→ **Your goal**:
Your output should be exactly the lines from the one containing "Instruction: Go to next fiscal year arrow" through the final line of the records, both included, with every picture left out.

[Saved data entries]
- Opening Delimiter -

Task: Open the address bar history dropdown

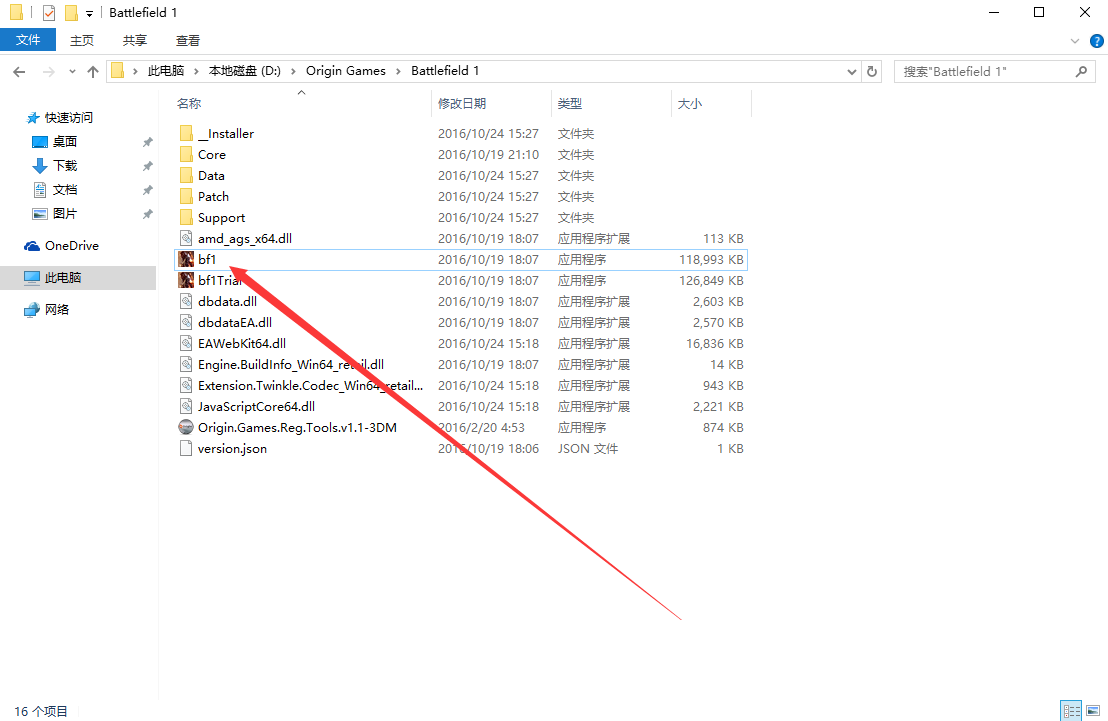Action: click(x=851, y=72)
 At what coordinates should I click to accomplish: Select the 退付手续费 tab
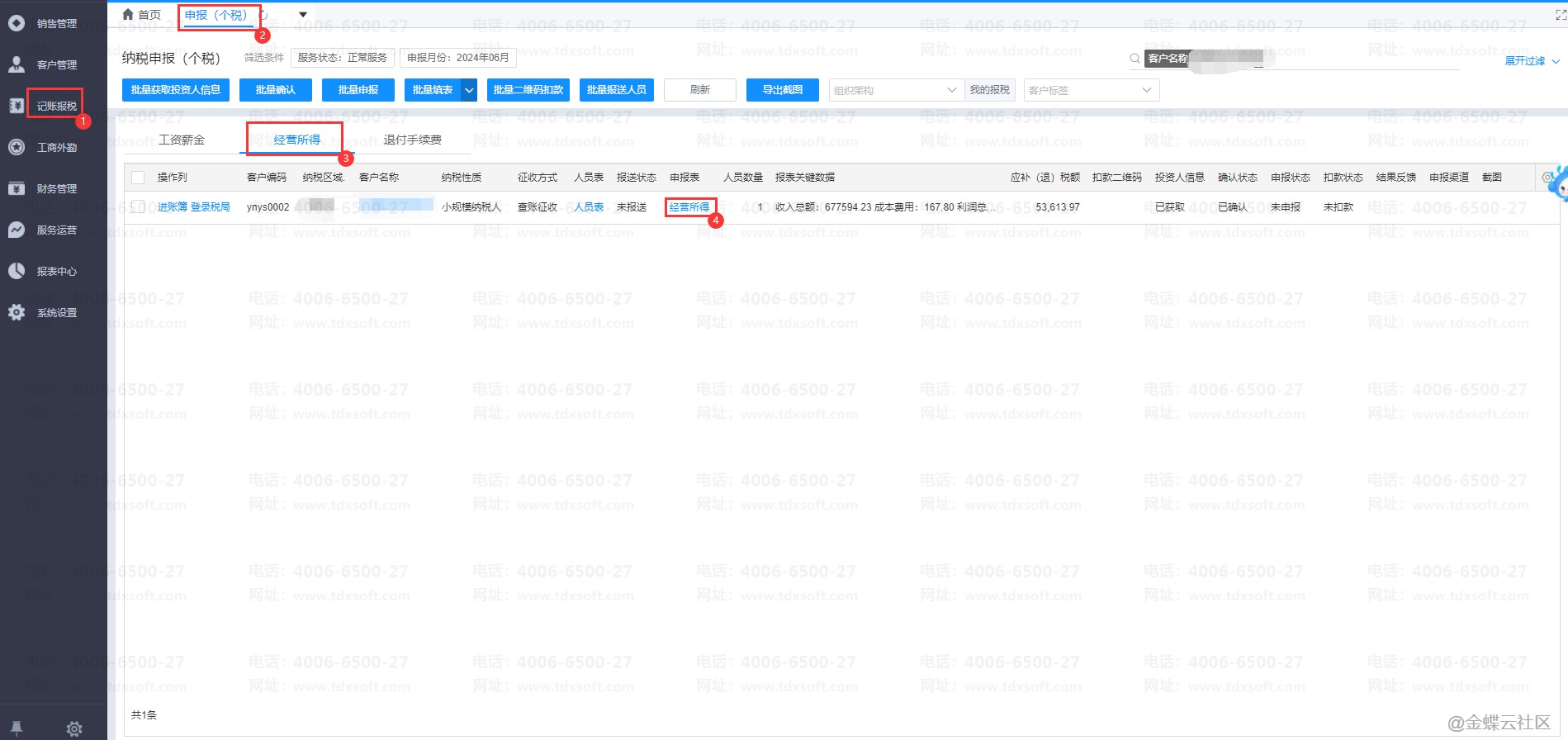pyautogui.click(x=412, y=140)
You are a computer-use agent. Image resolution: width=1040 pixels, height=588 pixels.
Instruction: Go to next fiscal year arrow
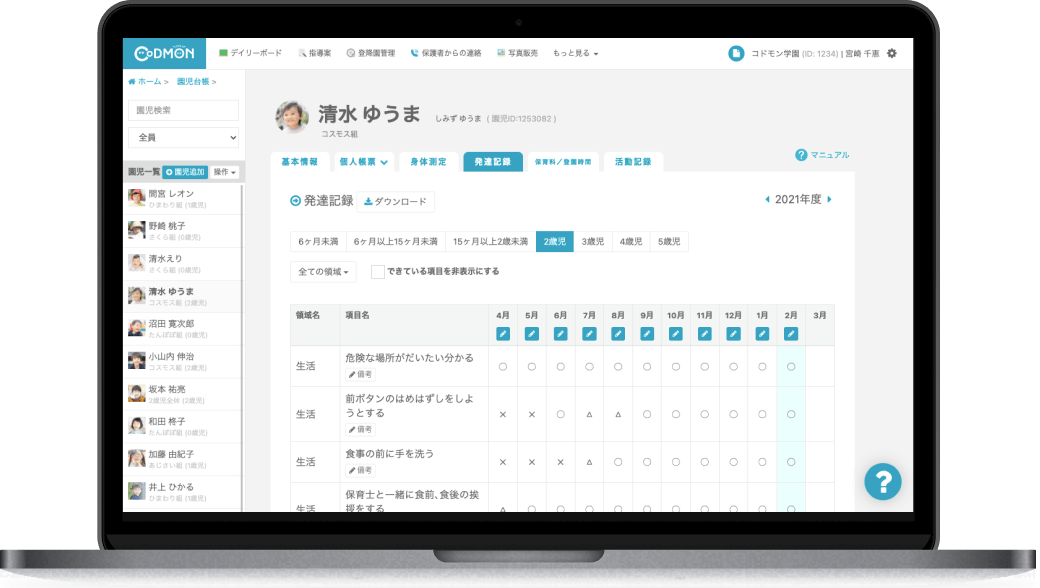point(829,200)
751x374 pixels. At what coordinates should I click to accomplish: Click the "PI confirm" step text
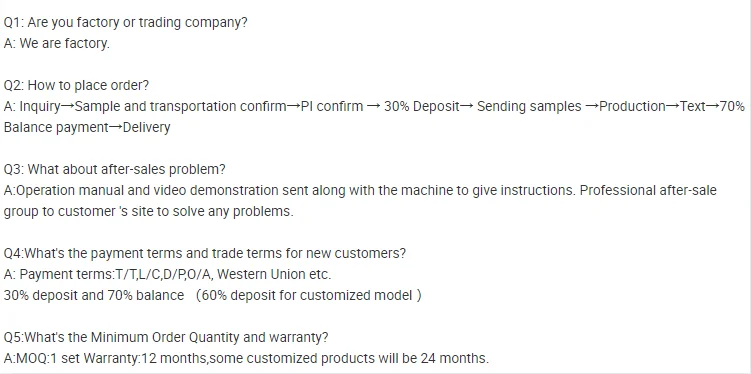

- Closing Delimiter -

→ **Finished task**:
Instruction: Go to next fiscal year arrow
point(829,200)
751x374 pixels. At what coordinates should I click to accomplish: Click the "PI confirm" step text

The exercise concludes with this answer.